» **Assignment**
For the records below, work out the number of lines holding "computer" and reply with only that.

◆ ◆ ◆ ◆ ◆

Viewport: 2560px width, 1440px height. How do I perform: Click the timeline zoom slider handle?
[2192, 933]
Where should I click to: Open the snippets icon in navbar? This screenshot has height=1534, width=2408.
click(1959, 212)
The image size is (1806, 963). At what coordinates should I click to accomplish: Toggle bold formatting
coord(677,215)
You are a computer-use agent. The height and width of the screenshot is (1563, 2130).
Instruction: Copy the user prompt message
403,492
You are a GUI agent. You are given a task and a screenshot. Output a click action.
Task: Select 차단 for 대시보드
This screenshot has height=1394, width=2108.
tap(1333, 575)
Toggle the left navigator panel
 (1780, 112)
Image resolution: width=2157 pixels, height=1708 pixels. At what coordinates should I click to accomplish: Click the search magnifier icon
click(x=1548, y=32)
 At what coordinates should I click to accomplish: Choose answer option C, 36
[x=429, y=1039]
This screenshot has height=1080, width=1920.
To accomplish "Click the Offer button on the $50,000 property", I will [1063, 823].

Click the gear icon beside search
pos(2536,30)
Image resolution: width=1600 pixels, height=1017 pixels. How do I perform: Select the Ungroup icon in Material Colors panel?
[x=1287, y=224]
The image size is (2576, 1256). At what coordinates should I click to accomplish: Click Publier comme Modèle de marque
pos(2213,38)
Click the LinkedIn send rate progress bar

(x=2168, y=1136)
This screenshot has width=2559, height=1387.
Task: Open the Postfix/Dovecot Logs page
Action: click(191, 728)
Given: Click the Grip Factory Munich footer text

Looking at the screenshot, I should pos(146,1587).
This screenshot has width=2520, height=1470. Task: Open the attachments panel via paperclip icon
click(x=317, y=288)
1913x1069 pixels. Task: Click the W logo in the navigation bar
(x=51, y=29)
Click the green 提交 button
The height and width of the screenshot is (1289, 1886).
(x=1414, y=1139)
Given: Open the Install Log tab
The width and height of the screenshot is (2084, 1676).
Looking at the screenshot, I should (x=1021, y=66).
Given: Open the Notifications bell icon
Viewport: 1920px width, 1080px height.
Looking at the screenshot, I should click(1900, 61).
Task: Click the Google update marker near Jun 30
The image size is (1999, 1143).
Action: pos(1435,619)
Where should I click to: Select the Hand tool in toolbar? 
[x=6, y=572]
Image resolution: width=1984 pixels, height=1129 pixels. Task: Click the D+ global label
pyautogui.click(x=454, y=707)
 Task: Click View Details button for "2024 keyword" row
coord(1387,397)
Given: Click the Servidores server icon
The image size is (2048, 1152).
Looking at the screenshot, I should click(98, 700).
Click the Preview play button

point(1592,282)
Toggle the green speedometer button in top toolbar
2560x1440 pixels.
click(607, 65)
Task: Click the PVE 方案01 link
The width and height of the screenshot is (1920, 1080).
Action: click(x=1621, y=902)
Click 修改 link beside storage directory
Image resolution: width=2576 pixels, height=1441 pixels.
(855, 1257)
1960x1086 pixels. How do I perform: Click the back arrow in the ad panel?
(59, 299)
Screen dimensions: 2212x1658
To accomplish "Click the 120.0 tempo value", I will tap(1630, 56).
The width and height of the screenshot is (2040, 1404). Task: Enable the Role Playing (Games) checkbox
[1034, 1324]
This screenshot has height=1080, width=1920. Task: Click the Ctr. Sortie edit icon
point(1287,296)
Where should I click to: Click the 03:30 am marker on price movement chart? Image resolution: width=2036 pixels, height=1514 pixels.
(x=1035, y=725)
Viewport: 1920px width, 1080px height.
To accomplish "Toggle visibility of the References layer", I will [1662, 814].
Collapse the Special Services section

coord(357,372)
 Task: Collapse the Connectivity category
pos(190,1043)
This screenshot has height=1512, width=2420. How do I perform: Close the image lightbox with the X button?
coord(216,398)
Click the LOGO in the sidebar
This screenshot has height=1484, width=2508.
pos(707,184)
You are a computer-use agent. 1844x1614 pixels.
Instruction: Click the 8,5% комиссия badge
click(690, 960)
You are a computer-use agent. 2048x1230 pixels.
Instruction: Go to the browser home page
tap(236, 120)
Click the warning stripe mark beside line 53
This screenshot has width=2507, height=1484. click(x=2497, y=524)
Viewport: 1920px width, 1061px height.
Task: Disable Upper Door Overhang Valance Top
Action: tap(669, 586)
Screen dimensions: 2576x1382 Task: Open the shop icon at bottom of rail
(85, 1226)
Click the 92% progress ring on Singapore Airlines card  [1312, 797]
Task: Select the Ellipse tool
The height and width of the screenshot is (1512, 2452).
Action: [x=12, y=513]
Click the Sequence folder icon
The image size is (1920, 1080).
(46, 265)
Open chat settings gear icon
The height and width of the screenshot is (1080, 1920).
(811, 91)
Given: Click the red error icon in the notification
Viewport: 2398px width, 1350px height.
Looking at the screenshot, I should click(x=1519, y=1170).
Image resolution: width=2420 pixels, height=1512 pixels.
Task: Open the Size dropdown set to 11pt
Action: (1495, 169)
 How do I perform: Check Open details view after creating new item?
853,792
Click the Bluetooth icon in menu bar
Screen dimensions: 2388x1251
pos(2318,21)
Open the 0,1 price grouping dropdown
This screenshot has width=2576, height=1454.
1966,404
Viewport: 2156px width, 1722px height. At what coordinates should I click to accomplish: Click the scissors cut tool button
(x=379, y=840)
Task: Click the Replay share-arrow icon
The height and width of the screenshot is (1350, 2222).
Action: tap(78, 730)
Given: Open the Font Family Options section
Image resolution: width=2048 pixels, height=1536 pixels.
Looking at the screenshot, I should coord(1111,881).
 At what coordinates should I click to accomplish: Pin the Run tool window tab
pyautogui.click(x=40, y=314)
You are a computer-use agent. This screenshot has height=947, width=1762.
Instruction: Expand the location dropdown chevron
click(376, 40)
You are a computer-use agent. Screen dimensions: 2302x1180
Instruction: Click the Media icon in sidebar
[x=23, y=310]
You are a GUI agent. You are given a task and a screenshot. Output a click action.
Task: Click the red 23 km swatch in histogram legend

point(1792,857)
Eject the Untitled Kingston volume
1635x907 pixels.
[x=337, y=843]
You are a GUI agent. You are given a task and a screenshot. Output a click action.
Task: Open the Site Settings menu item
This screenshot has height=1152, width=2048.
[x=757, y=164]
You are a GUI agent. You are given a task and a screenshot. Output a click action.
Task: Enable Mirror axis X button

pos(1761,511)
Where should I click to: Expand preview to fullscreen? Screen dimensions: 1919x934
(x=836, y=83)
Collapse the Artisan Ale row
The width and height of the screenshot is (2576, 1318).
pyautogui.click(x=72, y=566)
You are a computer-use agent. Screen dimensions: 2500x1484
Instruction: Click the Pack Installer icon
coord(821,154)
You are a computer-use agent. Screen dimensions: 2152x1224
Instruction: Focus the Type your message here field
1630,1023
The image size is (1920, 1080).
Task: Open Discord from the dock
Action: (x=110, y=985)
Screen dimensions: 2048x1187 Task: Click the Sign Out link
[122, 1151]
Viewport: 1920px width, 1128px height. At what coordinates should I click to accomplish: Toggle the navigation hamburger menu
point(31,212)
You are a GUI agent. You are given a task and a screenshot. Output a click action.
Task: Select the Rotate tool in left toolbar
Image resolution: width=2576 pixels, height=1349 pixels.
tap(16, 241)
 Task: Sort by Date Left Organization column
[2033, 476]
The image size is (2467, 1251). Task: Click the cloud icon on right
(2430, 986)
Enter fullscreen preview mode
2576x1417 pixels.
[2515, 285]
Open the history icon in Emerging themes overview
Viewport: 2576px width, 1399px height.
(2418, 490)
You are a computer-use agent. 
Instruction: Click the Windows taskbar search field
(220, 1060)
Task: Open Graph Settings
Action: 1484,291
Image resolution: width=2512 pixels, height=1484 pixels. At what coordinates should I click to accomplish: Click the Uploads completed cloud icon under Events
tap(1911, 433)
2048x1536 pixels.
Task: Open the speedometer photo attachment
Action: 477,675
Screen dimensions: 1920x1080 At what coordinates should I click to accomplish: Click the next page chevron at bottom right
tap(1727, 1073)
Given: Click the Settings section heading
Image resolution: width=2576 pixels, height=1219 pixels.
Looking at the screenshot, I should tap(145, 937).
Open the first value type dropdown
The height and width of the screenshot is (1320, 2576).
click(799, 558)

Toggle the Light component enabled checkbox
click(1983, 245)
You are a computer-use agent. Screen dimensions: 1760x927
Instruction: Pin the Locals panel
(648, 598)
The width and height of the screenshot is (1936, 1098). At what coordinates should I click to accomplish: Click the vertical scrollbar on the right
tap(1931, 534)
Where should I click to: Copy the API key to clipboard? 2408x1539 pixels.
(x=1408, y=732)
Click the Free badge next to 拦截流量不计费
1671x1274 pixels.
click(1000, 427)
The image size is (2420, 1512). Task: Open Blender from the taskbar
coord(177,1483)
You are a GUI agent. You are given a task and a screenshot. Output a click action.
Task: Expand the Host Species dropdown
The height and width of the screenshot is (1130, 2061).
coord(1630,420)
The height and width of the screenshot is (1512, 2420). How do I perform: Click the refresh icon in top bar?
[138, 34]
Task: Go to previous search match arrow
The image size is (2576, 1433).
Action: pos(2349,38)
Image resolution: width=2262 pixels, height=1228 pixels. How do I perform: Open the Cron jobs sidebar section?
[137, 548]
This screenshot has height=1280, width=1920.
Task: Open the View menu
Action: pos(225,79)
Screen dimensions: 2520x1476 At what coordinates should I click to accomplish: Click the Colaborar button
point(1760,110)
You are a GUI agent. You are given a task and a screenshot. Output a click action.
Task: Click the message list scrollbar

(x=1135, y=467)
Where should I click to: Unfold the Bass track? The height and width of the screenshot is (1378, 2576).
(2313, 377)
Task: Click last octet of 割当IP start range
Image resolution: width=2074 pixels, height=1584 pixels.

◆ ◆ ◆ ◆ ◆

» **Response box**
9